声はそこまでだった。記憶はそこで止まっているようだった。

その夜、リオは長老ハルのもとを訪れた。伝声石の話をすると、老いた目が細くなった。

「昔、この村にも一つだけあった。だが、いつの間にか声は途絶え、ただの石となった……それがおぬしの手に?」

リオは頷いた。

「もしその石が本物なら、封じ人の目に止まるかもしれん。気をつけよ……彼らは、まだどこかに潜んでおる」

リオは心に誓った。ユラの声を、二度と奪わせない。
忘れられた“声の時代”を、この手で取り戻すのだと。
翌朝、リオは広場の隅でルカと顔を合わせた。彼は村一番の鍛冶職人の息子で、何かと世話を焼きたがる性格だった。リオが手帳に夢中になっているのを見て、興味を示す。

「また日記か? 最近、ずっと何か書いてるよな」

「……声を記録してるの。
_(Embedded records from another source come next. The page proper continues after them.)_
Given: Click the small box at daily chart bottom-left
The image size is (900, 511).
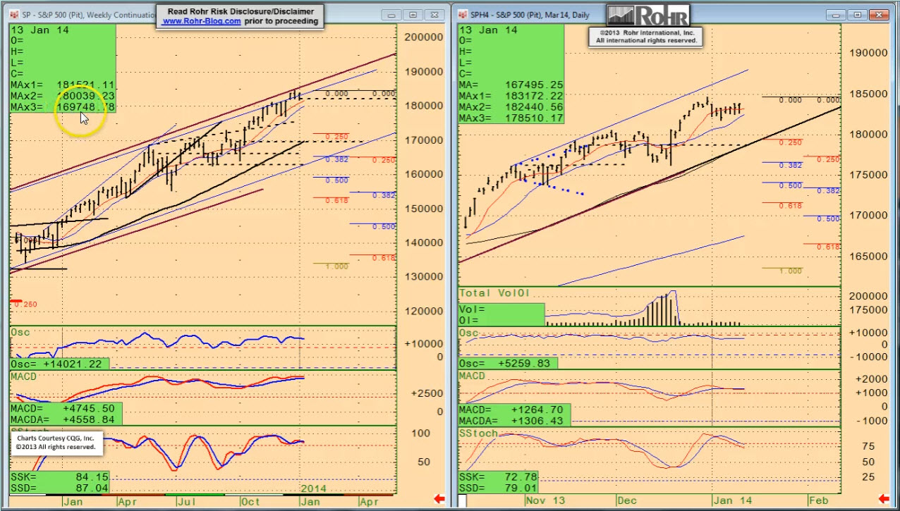Looking at the screenshot, I should coord(463,500).
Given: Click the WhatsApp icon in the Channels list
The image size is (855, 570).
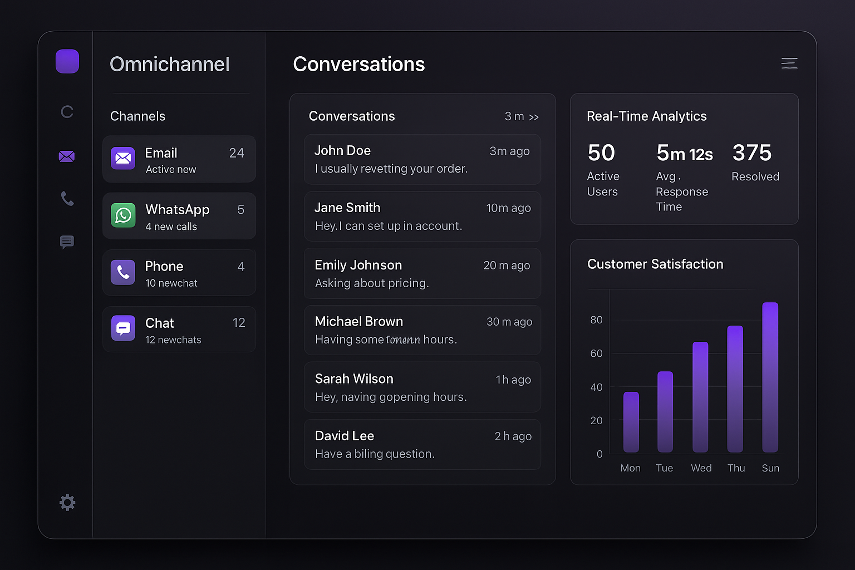Looking at the screenshot, I should coord(123,215).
伝声石の声を」

「まさか。あれ、ただの石だろ?」

リオはポケットから青白く光る石を取り出し、静かに手のひらに載せた。ルカが目を細める。「光ってる……? それ、魔石じゃないのか?」

「違う。これは、“誰か”の声を宿してる石。ユラって名前の……」

彼女が説明を始めると、ルカは呆れ顔になりかけたが、話の途中で石からかすかな声が聞こえた。

「こんにちは……?」

ルカが息をのんだ。「今の、聞こえたぞ……誰かが……!」

リオはうなずいた。「信じてくれる?」

「信じるしかないだろ、こんなの」

ルカは鍛冶の知識を活かし、石に何か刻印がないか、表面を丹念に調べ始めた。「この構造……人工的に加工されてる。これは、道具だ。作られた“何か”だよ」

その瞬間、ユラの声がまた響く。

「気をつけて……“封じ人”が動き出してる。わたしの声を感じ取ったかもしれない……」

リオは背筋を凍らせた。「どこにいるの?」

「……わからない。だが、すぐ近くまで来る……気配がある」

その晩、村の外れの森から黒い煙が立ち昇った。畑が焼かれ、飼い羊が姿を消した。誰も犯人を見ていない。けれど、リオとルカは確信していた。

「封じ人が、来たんだ」

「ユラの声が、本物だって証明されたな……」

リオは石をぎゅっと握りしめた。この声を守らなければ。たとえ誰が相手でも。

“情報”を恐れる者がいるなら、それは“情報”にこそ力がある証なのだから。